A collection of the infamous Queensland Rail etiquette posters is here and another here (note: these are not for the easily offended). While many of these are repugnant and reflect racist, misogynist, homophobic, and other discriminatory attitudes, they are interesting as manifestations of social and cultural tensions. Some of them are about the unsavory things that do happen (or people think happen) on public transit, such as masturbating, passing gas, and drinking. Some are about societal insecurities around race, gender, religion, and ability/disability that are expressed by marking the Other through this anonymous medium.

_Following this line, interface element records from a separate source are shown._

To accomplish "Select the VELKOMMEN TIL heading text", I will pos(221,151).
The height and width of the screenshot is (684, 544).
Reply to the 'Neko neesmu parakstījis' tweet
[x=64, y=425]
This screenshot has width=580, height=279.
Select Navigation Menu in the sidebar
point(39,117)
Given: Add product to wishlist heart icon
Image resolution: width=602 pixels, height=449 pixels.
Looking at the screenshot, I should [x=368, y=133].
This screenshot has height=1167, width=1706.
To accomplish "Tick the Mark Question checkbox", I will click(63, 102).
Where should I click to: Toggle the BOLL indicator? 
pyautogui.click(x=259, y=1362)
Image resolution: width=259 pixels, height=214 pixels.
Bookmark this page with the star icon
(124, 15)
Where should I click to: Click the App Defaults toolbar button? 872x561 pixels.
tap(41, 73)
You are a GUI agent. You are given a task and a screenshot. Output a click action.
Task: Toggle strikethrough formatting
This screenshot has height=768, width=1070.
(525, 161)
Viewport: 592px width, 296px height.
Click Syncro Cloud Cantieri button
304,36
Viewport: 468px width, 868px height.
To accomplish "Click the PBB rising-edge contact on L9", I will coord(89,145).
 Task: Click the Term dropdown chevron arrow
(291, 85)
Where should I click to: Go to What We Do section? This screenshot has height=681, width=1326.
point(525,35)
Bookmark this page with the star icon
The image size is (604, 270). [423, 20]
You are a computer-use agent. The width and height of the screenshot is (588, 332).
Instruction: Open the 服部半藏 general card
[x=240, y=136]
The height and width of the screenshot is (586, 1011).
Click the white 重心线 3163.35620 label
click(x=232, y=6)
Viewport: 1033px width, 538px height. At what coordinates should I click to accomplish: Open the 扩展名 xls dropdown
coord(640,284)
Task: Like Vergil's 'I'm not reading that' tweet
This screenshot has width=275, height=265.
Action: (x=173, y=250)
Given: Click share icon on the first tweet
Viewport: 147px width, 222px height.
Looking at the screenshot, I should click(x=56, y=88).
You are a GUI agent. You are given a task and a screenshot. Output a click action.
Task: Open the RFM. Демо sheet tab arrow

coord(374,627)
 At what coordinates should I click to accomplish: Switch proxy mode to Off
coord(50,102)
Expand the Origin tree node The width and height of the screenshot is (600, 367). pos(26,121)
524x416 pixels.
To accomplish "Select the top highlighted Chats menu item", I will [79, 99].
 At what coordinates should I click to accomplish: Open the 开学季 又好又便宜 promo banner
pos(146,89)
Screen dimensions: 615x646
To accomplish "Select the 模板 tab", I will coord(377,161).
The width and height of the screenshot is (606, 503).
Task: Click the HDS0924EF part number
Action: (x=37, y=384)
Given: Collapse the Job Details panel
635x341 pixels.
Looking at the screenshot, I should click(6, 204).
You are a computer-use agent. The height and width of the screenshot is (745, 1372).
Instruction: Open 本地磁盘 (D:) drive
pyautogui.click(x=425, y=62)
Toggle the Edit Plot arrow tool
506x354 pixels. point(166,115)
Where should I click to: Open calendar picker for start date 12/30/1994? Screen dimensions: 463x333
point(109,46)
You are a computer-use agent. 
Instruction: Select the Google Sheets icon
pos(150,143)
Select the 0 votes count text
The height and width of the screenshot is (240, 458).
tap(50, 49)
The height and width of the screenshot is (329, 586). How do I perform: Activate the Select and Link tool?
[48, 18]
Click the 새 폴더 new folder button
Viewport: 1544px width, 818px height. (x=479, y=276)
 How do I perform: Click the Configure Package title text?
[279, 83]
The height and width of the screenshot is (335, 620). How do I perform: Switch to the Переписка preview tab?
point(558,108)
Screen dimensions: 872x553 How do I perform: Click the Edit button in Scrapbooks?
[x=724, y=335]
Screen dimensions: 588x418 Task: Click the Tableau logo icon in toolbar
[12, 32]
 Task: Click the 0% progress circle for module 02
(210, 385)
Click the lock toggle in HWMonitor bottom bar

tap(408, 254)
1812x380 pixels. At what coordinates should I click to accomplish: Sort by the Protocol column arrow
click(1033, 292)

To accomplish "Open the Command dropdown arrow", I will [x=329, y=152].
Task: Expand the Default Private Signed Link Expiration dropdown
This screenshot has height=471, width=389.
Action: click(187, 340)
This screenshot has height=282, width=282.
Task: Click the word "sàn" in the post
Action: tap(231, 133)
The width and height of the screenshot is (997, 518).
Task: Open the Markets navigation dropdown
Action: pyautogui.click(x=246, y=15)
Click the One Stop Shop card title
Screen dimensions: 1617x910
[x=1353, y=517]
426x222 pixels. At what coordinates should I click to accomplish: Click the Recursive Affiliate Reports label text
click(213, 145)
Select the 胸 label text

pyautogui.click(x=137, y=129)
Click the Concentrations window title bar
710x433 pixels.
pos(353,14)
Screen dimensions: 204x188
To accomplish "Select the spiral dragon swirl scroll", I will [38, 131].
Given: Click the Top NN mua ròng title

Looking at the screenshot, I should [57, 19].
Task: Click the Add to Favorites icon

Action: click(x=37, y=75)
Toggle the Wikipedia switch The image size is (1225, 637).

And, some just make no sense - the tampon in the trash one falling into this category. *I never really understood how a meme was different from
something that went viral, but here's what I learned from the site Know Your Meme (an impressive site "considered
the most authoritative source on news, history and origins of viral phenomena
and Internet memes" - it claims to have its own editorial and research
staff):
An Internet meme is a piece of content or an idea that's passed
from person to person, changing and evolving along the way. A piece of content
that is passed from person to person, but does not evolve or change during the
transmission process is considered viral content.